Nous oublions. La vie reprend place. Elle déploie ses ailes, occupe l’espace. Elle nous pousse dans sa course. Nous oublions. Nous rebondissons. Sur ses formes rondes et chaleureuses. Nous glissons. Dans ses creux souples. Nous nous heurtons, nous nous cognons à nos peurs nourries de désillusions. Ces murs armures. Tout autour de nous, acérés, saillants. Nous nous blessons. Dans notre course à la vie. Englobés, nous avons oublié.

Et une seconde suffit. Une déchirure, dans cet espace, ce temps.
Un objet. Des éclats de rires. L’image surgit. Sa façon d’ouvrir une bouteille de vin avec un tire-bouchon. Sa lutte avec le liège récalcitrant. Et ce son savoureux quand il la remporte.
Son faux rire moqueur pour nous piquer. Pour harponner les nôtres, les vrais, sans raillerie.

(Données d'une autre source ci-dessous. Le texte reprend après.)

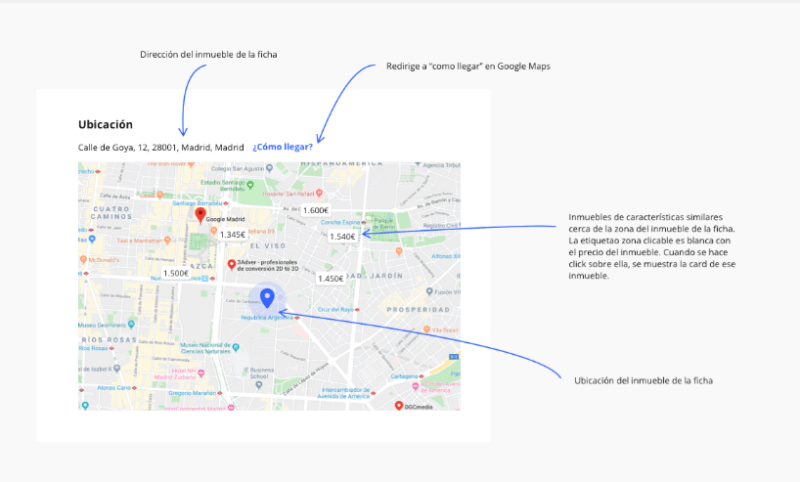Select the 1.540€ price label
The height and width of the screenshot is (482, 800).
click(x=343, y=236)
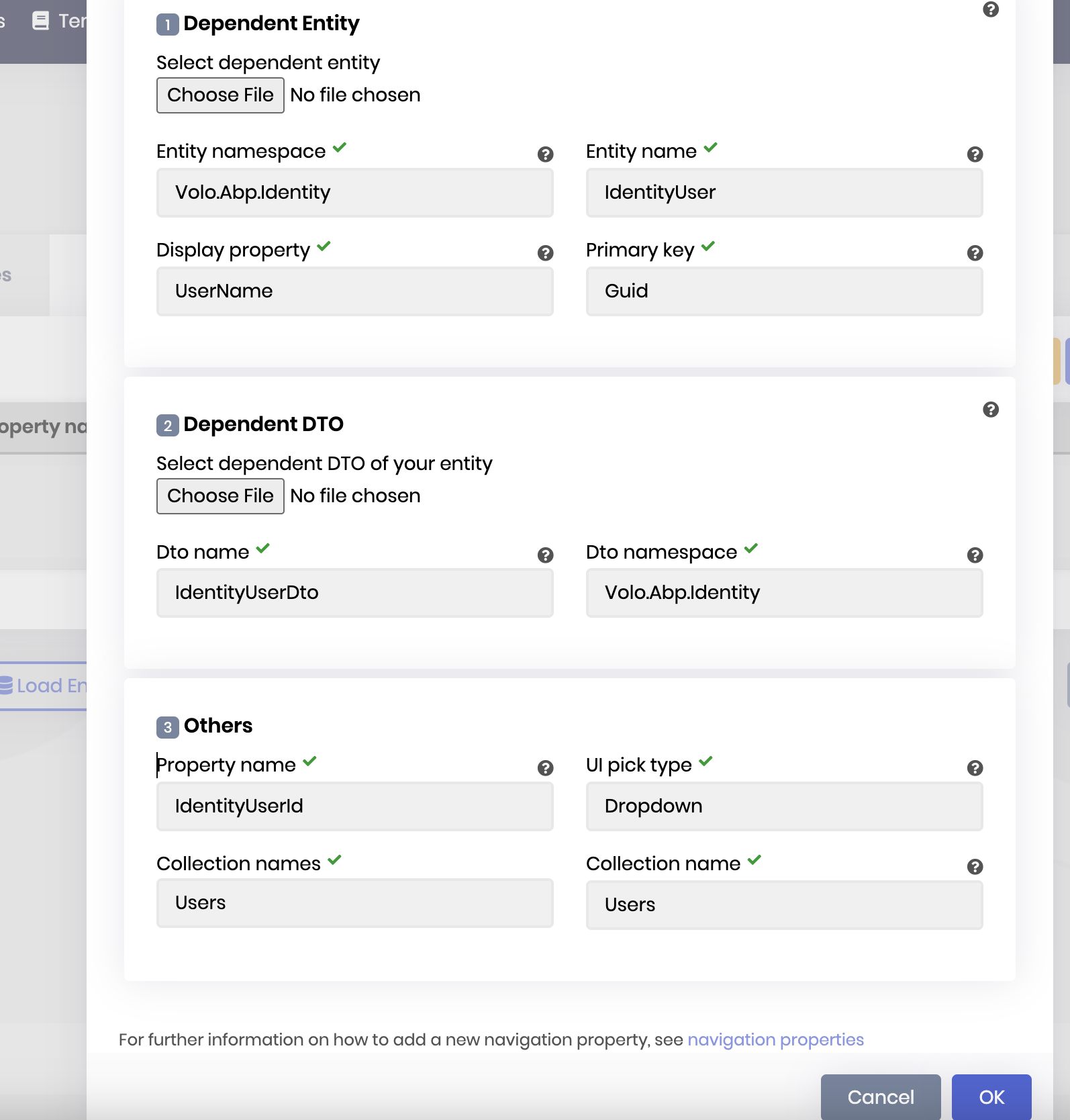The height and width of the screenshot is (1120, 1070).
Task: Click help icon beside Primary key
Action: (975, 253)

Son regard malicieux ou courroucé. Ses bouderies et ses colères.
Son odeur. Sa haute taille. Et ses néologismes.
Tout cet amour qu’il ne savait montrer.
Tout cet amour qu’il donnait.

Dans cet espace-temps déchiré. Une porte entrebâillée. Moi aussi, je souhaite lui dire : « Je t’aime ».